:: DOCUMENT PASSAGE ::
|Like most imagers, my
equipment has changed over the years. Initially I started using an old
fork mounted Meade SN8. That scope suffered from poor optics with lots
of astigmatism, but it was fast at f/4 with a wide imaging field. Next
came an improved (at least somewhat) mount, a LXD650 Meade German
equatorial mount. My next upgrade was to replace the SN8 with a f/5
SkyWatcher imaging Newtonian. I still have this scope and occasionally
ues it for visual work. It has excellent optics and a great focuser for
visual work, but the tube deflects slightly when a camera is mounted
making for some strange looking stars on one side of the image as the
scope moves around the sky.
My next upgrade was to change the mount to a Celestron CGE Pro. This mount is a beast, but very stable and tracks extremely well with smooth periodic error that is easy to guide. I can't say enough about the all star polar alignment routine, polar alignment now takes about five minutes after sky aligning and produces accurate results every time.
:::
:: GIVEN INFORMATION ::
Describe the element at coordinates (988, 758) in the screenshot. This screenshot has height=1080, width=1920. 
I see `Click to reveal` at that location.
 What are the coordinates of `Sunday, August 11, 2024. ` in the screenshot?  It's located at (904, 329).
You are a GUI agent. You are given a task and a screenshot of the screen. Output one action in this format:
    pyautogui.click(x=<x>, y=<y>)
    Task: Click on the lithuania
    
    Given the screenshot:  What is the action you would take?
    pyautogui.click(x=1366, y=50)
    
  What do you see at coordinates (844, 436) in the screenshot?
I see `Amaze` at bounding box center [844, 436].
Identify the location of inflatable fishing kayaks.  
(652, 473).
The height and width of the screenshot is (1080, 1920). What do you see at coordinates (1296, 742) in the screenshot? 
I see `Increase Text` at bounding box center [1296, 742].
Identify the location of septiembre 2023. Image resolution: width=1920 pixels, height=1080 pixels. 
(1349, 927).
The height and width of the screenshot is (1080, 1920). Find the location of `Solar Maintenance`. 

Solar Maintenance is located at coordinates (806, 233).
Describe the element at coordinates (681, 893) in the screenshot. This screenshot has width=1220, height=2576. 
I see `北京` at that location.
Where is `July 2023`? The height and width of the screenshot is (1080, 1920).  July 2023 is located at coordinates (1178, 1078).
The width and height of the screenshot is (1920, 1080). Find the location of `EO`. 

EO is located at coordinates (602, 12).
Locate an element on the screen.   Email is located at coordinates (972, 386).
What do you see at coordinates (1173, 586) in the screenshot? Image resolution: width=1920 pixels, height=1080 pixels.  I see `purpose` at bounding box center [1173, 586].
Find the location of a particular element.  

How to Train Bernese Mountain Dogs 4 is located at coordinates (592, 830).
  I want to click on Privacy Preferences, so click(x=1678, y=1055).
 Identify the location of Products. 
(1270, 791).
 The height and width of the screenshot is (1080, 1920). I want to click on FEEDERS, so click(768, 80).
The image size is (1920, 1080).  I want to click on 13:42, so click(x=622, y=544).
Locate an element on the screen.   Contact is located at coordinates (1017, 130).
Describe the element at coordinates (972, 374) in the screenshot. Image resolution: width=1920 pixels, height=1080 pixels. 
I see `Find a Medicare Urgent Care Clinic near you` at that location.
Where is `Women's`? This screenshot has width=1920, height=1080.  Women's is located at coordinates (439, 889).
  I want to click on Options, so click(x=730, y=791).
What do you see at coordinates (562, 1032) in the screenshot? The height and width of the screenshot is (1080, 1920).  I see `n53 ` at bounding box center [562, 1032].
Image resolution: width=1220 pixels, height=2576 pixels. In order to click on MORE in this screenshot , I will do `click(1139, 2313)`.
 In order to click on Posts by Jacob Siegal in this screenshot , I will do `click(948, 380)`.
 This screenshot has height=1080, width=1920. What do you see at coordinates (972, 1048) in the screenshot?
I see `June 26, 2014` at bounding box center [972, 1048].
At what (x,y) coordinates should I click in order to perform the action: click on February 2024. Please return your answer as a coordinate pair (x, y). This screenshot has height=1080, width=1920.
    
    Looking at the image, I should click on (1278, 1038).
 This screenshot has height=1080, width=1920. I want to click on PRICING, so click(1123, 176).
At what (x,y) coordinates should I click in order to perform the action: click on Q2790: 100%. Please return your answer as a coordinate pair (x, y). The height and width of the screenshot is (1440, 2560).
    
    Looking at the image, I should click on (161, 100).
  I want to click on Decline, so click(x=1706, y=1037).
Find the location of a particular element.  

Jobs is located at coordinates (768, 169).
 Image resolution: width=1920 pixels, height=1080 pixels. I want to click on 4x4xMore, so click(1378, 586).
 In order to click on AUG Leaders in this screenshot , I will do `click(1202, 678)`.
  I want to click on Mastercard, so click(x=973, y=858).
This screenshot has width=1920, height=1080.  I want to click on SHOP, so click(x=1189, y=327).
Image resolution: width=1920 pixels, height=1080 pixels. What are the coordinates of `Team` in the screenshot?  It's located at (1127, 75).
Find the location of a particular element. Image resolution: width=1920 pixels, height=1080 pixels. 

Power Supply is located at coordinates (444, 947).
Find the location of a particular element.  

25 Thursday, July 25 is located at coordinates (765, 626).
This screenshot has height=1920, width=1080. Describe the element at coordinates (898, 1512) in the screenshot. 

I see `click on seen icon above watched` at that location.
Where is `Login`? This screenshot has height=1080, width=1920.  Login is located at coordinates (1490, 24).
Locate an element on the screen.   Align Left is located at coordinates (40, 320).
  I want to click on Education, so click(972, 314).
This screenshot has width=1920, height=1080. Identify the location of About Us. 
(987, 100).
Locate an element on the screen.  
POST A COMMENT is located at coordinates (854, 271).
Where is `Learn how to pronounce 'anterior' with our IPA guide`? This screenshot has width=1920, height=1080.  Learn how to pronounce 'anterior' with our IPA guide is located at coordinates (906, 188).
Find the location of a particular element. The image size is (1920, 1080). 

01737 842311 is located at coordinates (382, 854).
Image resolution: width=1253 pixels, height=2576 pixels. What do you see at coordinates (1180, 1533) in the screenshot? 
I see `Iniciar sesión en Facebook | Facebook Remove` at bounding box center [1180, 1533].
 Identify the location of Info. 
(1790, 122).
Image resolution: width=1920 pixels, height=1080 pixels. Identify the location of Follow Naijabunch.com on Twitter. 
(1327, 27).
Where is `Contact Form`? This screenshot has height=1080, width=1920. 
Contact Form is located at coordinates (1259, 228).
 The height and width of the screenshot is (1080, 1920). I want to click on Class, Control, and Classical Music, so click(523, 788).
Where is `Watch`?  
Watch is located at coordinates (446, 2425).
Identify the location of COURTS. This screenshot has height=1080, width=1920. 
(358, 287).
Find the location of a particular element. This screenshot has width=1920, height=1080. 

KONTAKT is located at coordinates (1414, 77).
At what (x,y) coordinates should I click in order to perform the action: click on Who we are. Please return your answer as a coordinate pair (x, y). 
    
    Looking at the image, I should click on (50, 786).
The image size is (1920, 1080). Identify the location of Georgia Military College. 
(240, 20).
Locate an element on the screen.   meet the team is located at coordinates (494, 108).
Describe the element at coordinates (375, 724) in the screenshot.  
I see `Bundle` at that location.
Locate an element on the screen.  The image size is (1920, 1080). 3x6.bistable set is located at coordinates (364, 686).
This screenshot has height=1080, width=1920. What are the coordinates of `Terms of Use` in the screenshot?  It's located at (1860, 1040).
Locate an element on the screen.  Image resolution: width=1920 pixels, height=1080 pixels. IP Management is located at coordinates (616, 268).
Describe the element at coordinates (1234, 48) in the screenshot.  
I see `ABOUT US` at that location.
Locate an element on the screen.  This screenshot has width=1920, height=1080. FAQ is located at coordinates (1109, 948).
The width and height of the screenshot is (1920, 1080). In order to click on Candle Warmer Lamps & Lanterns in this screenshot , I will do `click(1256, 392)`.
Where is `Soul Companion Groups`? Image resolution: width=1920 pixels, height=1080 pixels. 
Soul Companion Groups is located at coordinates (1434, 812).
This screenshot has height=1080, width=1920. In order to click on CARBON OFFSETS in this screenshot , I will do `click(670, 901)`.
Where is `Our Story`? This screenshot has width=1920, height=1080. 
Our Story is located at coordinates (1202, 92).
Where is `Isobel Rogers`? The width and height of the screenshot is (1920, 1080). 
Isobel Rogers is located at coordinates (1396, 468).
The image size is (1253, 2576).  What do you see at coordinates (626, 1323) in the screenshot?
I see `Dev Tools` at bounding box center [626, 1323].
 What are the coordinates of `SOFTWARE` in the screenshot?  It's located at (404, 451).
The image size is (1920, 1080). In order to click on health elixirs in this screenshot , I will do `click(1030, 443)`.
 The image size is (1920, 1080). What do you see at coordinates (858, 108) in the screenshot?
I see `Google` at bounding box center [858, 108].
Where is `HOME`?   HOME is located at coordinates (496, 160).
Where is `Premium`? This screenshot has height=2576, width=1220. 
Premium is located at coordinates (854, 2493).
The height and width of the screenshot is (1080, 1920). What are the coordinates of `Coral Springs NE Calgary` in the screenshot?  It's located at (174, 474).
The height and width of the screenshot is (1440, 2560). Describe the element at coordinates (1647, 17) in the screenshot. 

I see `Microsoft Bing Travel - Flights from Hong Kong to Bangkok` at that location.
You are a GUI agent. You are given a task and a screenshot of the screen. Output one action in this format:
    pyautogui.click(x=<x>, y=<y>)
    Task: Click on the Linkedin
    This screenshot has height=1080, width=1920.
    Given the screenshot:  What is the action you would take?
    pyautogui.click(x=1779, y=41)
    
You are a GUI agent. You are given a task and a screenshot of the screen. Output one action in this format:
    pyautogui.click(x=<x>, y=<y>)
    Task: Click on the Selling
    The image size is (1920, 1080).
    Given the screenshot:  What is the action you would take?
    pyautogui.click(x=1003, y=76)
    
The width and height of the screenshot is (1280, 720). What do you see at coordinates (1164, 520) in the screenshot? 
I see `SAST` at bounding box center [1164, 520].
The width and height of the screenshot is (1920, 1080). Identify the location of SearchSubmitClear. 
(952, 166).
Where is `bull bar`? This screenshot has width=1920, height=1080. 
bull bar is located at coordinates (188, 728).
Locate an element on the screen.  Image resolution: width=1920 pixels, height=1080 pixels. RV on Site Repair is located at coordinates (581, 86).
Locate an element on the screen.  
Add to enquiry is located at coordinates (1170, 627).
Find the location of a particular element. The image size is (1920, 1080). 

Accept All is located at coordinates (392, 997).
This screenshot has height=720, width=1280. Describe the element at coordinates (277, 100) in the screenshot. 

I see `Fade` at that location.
:::
### [ACTIVITY LIST]
[1] In the equipment passage, condense the paragraph that begins "My next upgrade was to change the mount" into a short list that keeps its main facts.
[2] Copy the stretch of the equipment passage from "My next upgrade was to change" through "results every time.".
The listing is separate material with no connection to the equipment passage.

### [LIST OF SOLUTIONS]
[1]
- The mount was changed to a Celestron CGE Pro.
- It is a beast but very stable.
- It tracks extremely well, and its smooth periodic error is easy to guide.
- With the all star polar alignment routine, polar alignment takes about five minutes after sky aligning and is accurate every time.

[2]
My next upgrade was to change the mount to a Celestron CGE Pro. This mount is a beast, but very stable and tracks extremely well with smooth periodic error that is easy to guide. I can't say enough about the all star polar alignment routine, polar alignment now takes about five minutes after sky aligning and produces accurate results every time.